# Task directions
When the line containing "This screenshot has width=1010, height=388." is found in the data below, give it again along with every later line, exactly; drop the pictures.

# Records shown
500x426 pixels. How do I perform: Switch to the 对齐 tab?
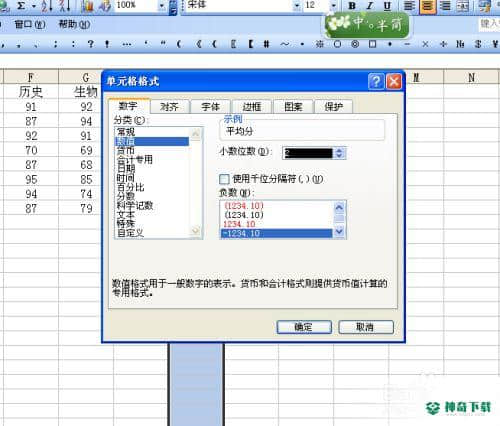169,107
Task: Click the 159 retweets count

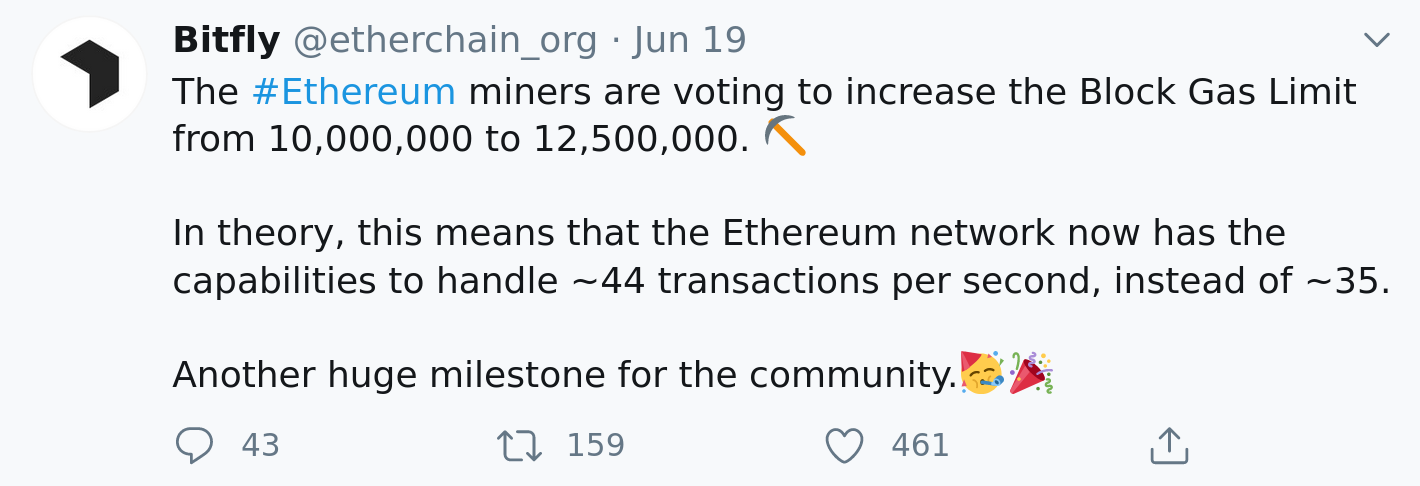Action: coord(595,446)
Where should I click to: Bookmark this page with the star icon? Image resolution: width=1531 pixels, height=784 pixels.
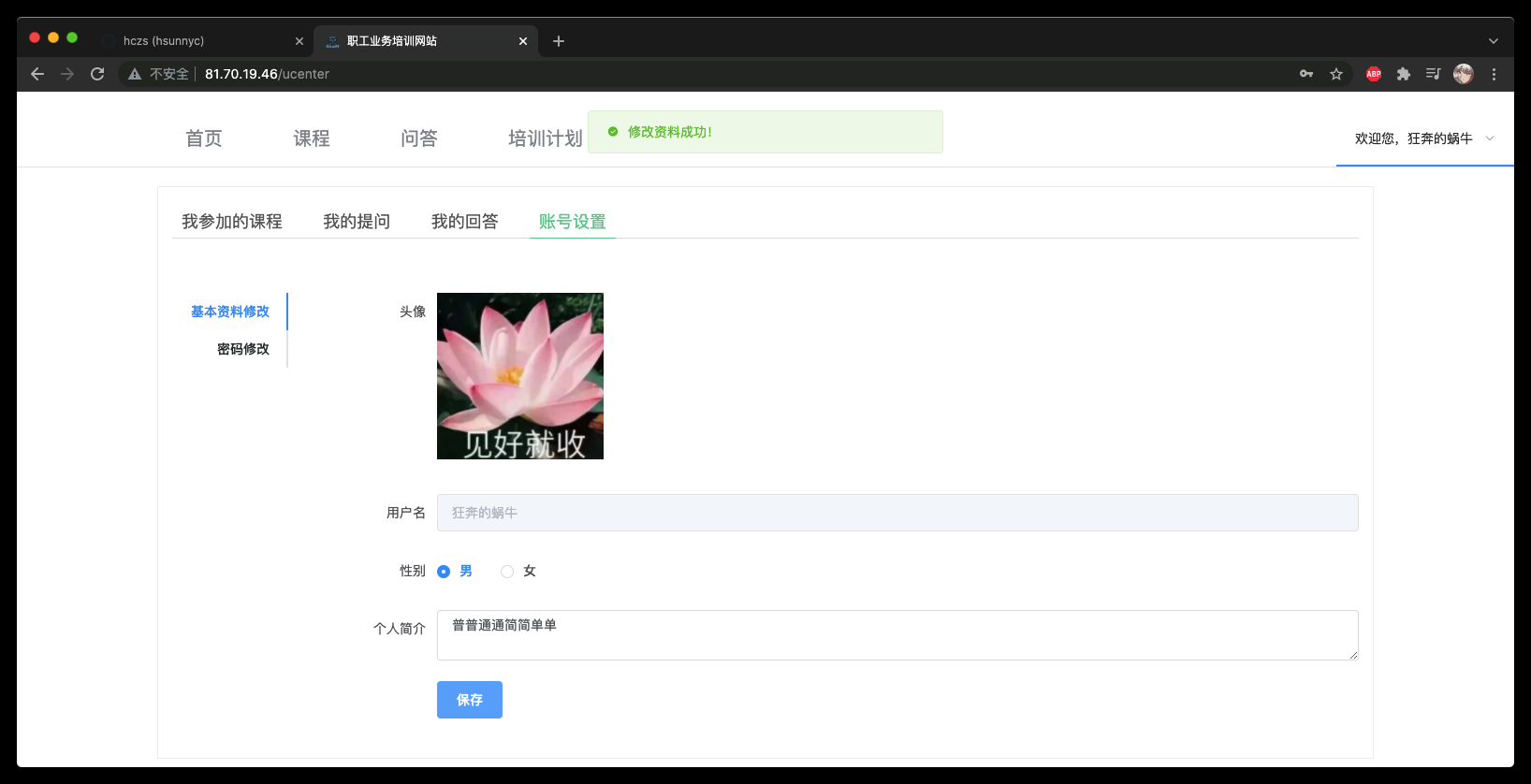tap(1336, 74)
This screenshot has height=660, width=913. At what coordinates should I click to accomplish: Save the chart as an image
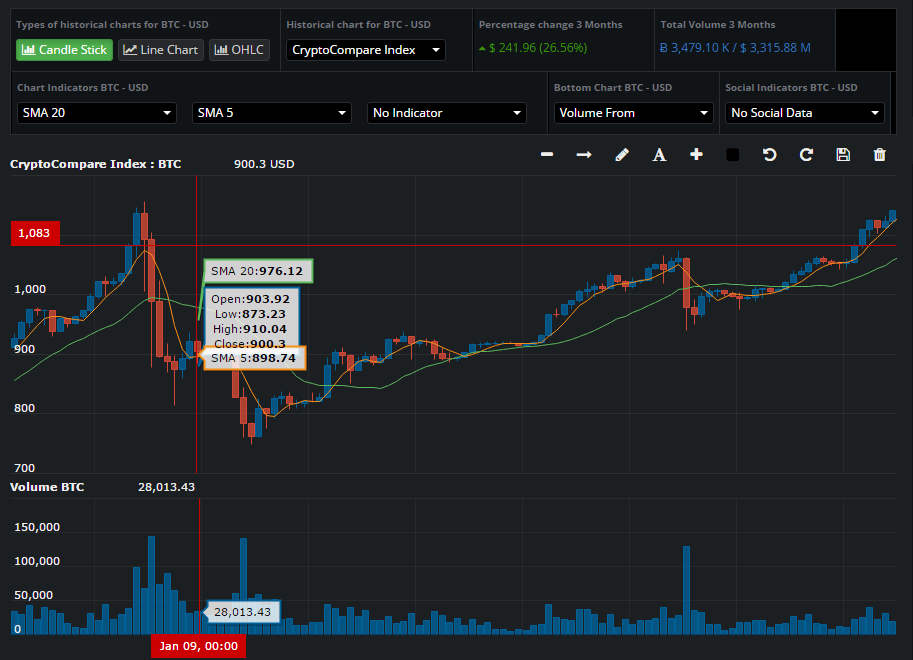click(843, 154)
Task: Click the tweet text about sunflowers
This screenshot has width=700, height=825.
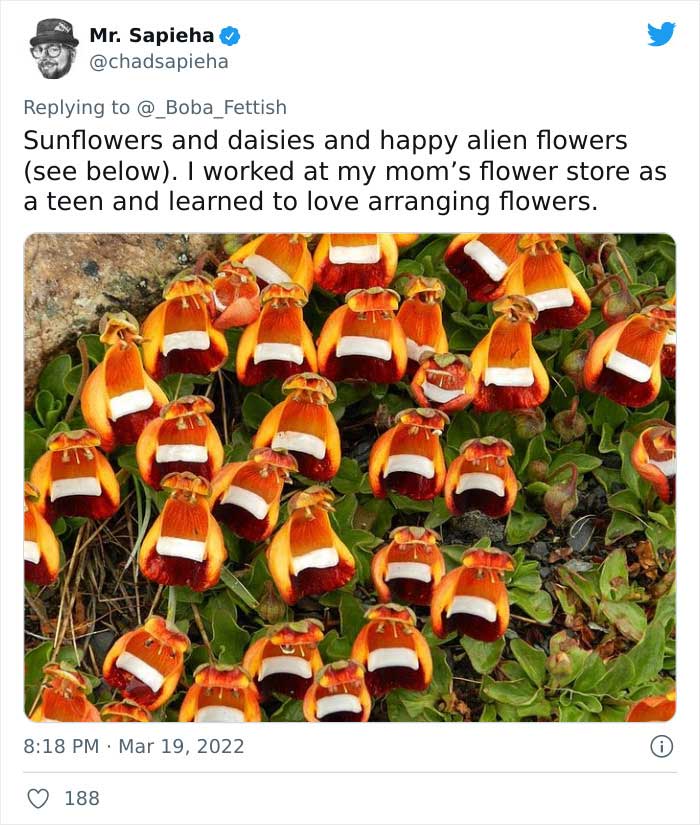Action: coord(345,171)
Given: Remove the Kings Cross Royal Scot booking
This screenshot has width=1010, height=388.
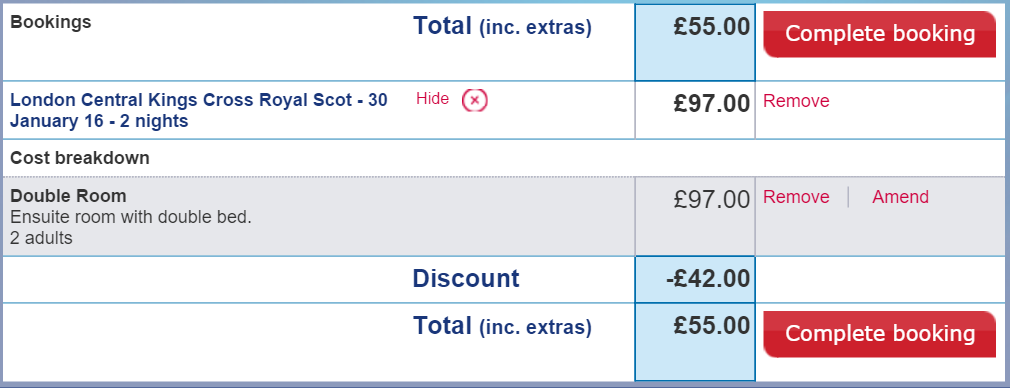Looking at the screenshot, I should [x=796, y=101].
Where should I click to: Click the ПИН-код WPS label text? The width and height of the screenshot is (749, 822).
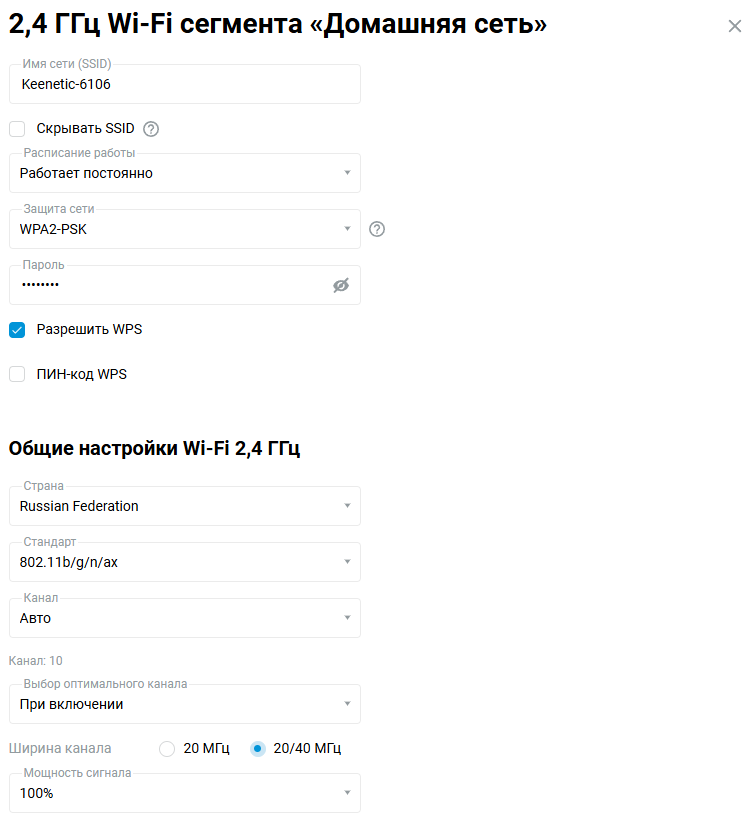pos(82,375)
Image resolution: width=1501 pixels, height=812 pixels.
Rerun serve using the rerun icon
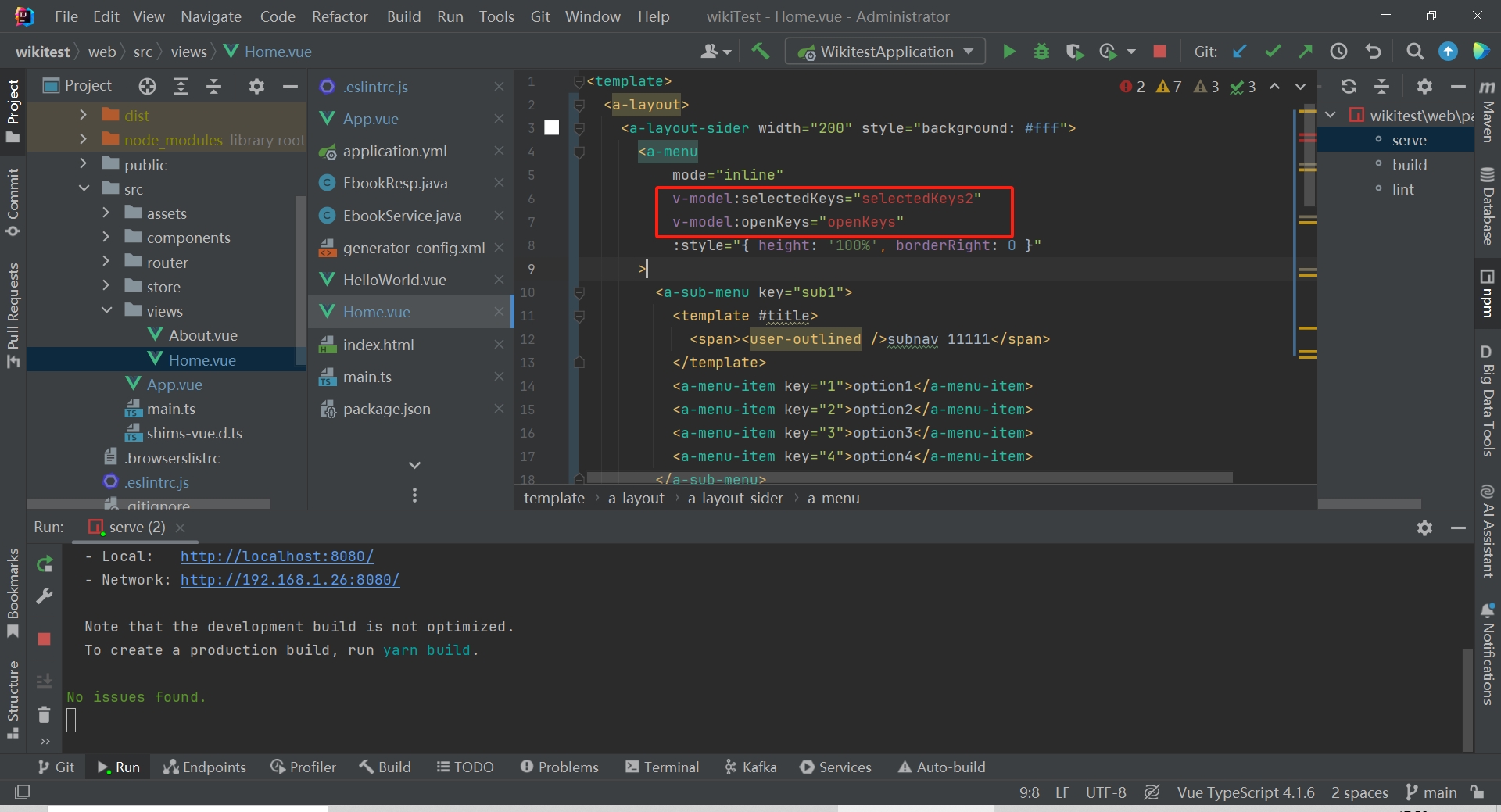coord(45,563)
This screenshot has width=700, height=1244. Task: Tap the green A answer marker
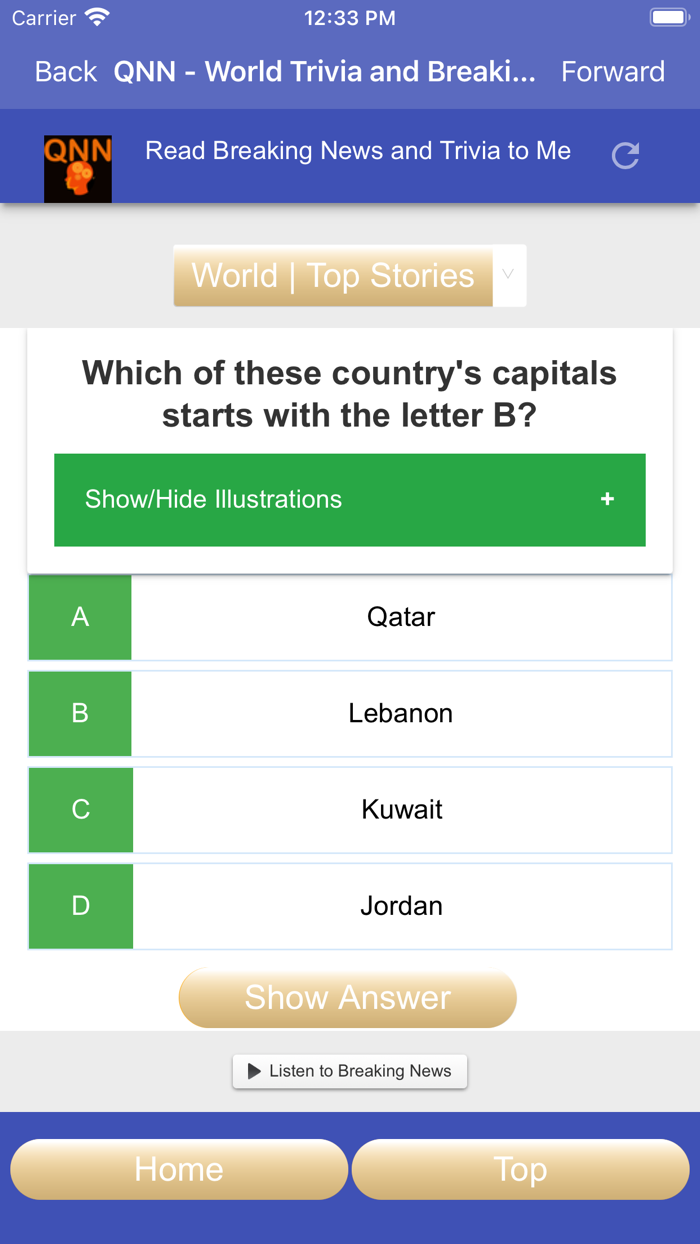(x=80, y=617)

# Worked solution
This screenshot has width=1010, height=388.
Looking at the screenshot, I should [x=796, y=101].
Where should I click to: Click the ПИН-код WPS label text? The width and height of the screenshot is (749, 822).
pos(82,375)
Image resolution: width=1501 pixels, height=812 pixels.
Rerun serve using the rerun icon
coord(45,563)
This screenshot has width=700, height=1244. Task: Tap the green A answer marker
(x=80, y=617)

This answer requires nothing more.